Chronic obstructive pulmonary disease (COPD) is considered the fourth-leading causes of death worldwide; COPD is caused by inhalation of noxious indoor and outdoor particles, especially cigarette smoke that represents the first risk factor for this respiratory disorder. To mimic the effects of particulate matter on COPD, we isolated peripheral blood mononuclear cells (PBMCs) and treated them with combustion-generated ultrafine particles (UFPs) obtained from two different fuel mixtures, namely, pure ethylene and a mixture of ethylene and dimethylfuran (the latter mimicking the combustion of biofuels).
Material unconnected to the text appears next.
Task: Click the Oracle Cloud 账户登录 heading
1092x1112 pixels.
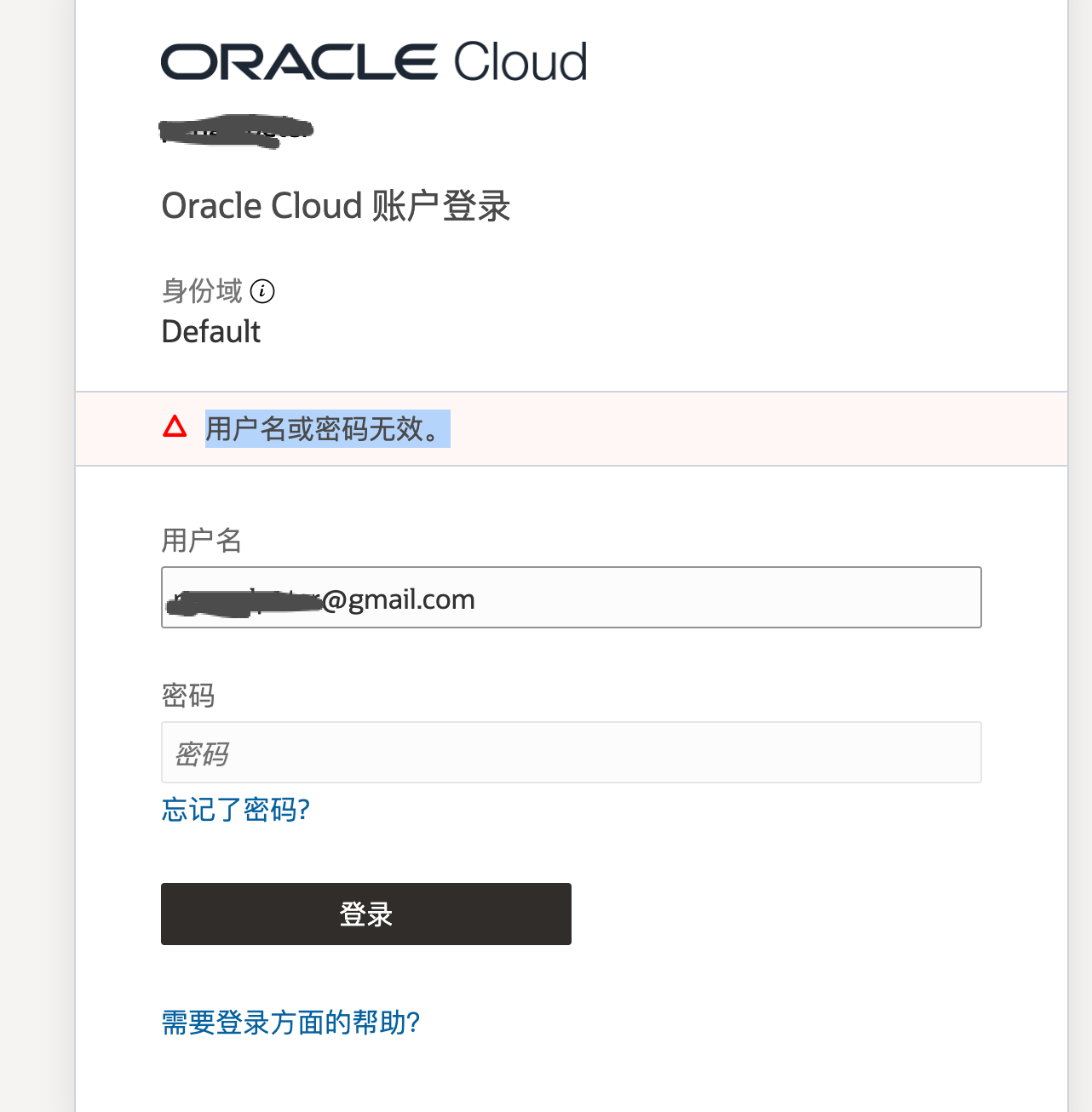Action: 336,206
UFPs were separated in two fractions: (1) sub-10 nm particles, named nano organic carbon (NOC) particles and (2) primarily soot particles of 20–40 nm and their agglomerates (200 nm). We found that both NOC and soot UFPs induced the release of IL-18 and IL-33 from unstable/exacerbated COPD-derived PBMCs. This effect was associated with higher levels of mitochondrial dysfunction and derived reactive oxygen species, which were higher in PBMCs from unstable COPD patients after combustion-generated UFP exposure. Moreover, lower mRNA expression of the repairing enzyme OGG1 was associated with the higher levels of 8-OH-dG compared with non-smoker and smokers. It was interesting that IL-18 and IL-33 release from PBMCs of unstable COPD patients was not NOD-like receptor 3/caspase-1 or caspase-8-dependent, but rather correlated to caspase-4 release. This effect was not evident in stable COPD-derived PBMCs. Our data suggest that combustion-generated UFPs induce the release of caspase-4-dependent inflammasome from PBMCs of COPD patients compared with healthy subjects, shedding new light into the biology of this key complex in COPD.